This website is an open educational resource to help researchers learn to program using the Python programming language. It is maintained by Andy Turner and is based on learning resources developed for GEOG5990, GEOG5991 and GEOG5995 modules taught at The University of Leeds (the old course materials may still be available via: https://www.geog.leeds.ac.uk/courses/computing/).
The website is generated by some bespoke Java code which generates a site based on standard HTML, CSS and JavaScript. Please raise issues/submit pull requests via the agdturner-github-io GitHub repository (which contains the generated output) and/or the agdturner-github-io-generator GitHub repository (the Java that generates the website content) to help.
Each page in the site has a button at the top to change between a lighter and darker page style, then a navigation section that links to the other pages. The pages are sequential and also link to the next page after the pages main content.
The Index page is a glossary of terms that links back to page sections where terms are used.
The References page is a useful list of references and links to other resources.
Pages with multiple sections have a contents towards the top that links to those sections.
To get the most from the learning resources, work your way through the pages and undertake practical exercises as directed.
General computer programming language concepts, including:
Python language development and limitations.
The Python Read Evaluate Print Loop (REPL) environment.
Running Python programs via the command line.
Using Jupyter Notebook.
Python containers including; lists, tuples and dictionaries.
Python docstring syntax.
Python program input and output.
Structuring and organising Python code into Classes, Modules, and Packages.
Python environment management using Conda and venv.
Using the Python 3 Library.
Using third party packages available via the Python Package Index.
You will learn about:
Computer programming mostly involves computational thinking, planning, problem solving and testing. It is often helpful to break a task into smaller subtasks, and gradually develop an implementation. Often good solutions to coding tasks involve doing things repeatedly for a given sequence of things.
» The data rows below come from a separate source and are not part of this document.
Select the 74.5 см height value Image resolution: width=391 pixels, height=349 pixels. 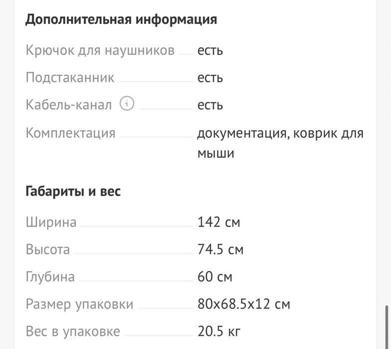point(220,249)

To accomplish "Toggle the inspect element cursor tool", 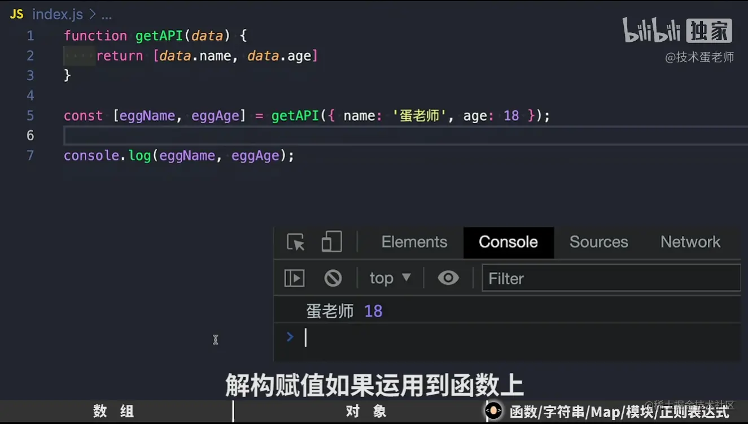I will pos(294,242).
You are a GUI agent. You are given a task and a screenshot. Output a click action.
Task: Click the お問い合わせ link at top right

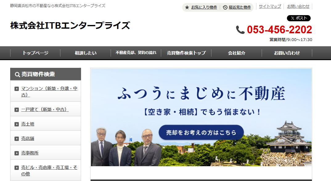pyautogui.click(x=298, y=6)
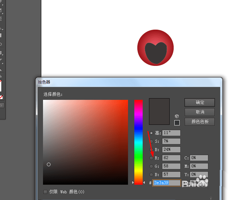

If you are new to computer programming, there is quite a lot of terminology to get used to, some is generic to programming, some is specific to Python.
There are some key concepts which may take a few attempts to get used to and comprehensively understand.
Develop your understanding through practise and by reading.
Be experimental - test your understanding by testing things do what you expect. If things do not do what you expect, try to understand why. Encountering an exception error fault or failure is a learning opportunity that should not be ignored!
A key to coding is learning to be able to interpret error messages and understand why they occur. If a program unexpectedly raises an exception, then try to diagnose why this occurred. Ignoring error messages is nearly always a mistake!
Be cautious and only run code you trust.
The webpages with names starting 'ABM' are a sequence of practicals that progress the development of a basic spatial Agent Based Model. The ABM is a simple digital simulation model of semi-autonomous spatial entities that move in an environment, interacting with the environment and each other.
Developing the ABM by following instructions puts into practise some of the theory encountered. By the end of the practicals, you should have ABM model code that has a basic GUI, reads in data from local files and from the Web, and produces an animation, data files and user friendly messages.
The aim is that after completing the last ABM practical, you will have sufficient knowledge and skill to develop the model in interesting ways without being given detailed instructions.
Do not expect to master python by the end of this course. Usually this takes many thousands of hours of practice over several years.
Try to enjoy the learning journey, the challenges and the rewards. Learning to program and learning Python is empowering!
All the software used in this course is Free and Open Source Software (FOSS) - available to download and install on Linux, Microsoft Windows, and MacOS.